The classic example of failed fishery management is that of the bluefin tuna. It has been proposed for listing as a threatened or endangered species three times since the mid-1970s. The most recent proposal is currently under consideration by NMFS. Ironically, the depleted level that bluefin were first proposed for being listed at under the Endangered Species Act in the 1970s now represents the distant goal to which fishery managers would like to rebuild the stock. But, since bluefin tuna are the most valuable fish in the sea, that goal is but a distant hope. Constant, intensive lobbying by international commercial fishing interests keeps the bluefin fishery from falling under a complete moratorium. In the meantime, spawning grounds remain open to longlines in the Gulf of Mexico and to nets in the Mediterranean Sea.

It’s interesting to note that under the original federal fishery management legislation, the bluefin tuna was not included as a fish. Giant U.S. tuna purse seiners lobbied to have bluefin excluded from any management. They knew that if the United States recognized bluefin under its own laws, the laws of other countries would have to be recognized as well.
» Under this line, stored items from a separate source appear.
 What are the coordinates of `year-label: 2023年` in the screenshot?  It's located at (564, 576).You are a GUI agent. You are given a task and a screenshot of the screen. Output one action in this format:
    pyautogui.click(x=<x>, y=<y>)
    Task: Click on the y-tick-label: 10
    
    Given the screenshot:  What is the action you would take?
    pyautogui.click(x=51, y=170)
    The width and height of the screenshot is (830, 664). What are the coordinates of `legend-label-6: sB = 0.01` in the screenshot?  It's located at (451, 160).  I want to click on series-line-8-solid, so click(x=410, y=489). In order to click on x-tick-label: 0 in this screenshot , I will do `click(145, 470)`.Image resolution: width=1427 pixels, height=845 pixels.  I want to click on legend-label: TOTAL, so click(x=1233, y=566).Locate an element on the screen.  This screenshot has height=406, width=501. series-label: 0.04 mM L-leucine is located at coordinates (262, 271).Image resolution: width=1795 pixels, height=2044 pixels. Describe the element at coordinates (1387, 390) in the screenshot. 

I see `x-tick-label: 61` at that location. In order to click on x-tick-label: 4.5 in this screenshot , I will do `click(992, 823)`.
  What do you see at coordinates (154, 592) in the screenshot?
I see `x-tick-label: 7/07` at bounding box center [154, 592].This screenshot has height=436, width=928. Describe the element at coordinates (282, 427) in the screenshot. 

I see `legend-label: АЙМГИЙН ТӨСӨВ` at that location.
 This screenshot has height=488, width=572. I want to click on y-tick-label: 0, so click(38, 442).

With no recognition of bluefin, U.S. vessels could ignore all foreign regulations and fish with impunity wherever they wanted. If U.S. vessels were impounded for fishing in foreign waters, the United States imposed restrictions on the arresting country’s exports. U.S. taxpayers ended up paying for the lost gear. Finally, in 1990, bluefin were included in U.S. management laws.

You may think that after so many years, all that could be said about fishery management would have been said already. However, new management issues, such as “catch shares,” constantly arise, and there never seems to be a shortage of conservation issues worthy of being brought to the attention of Marlin readers — especially given the reality that many of our favorite species’ stocks are still depleted.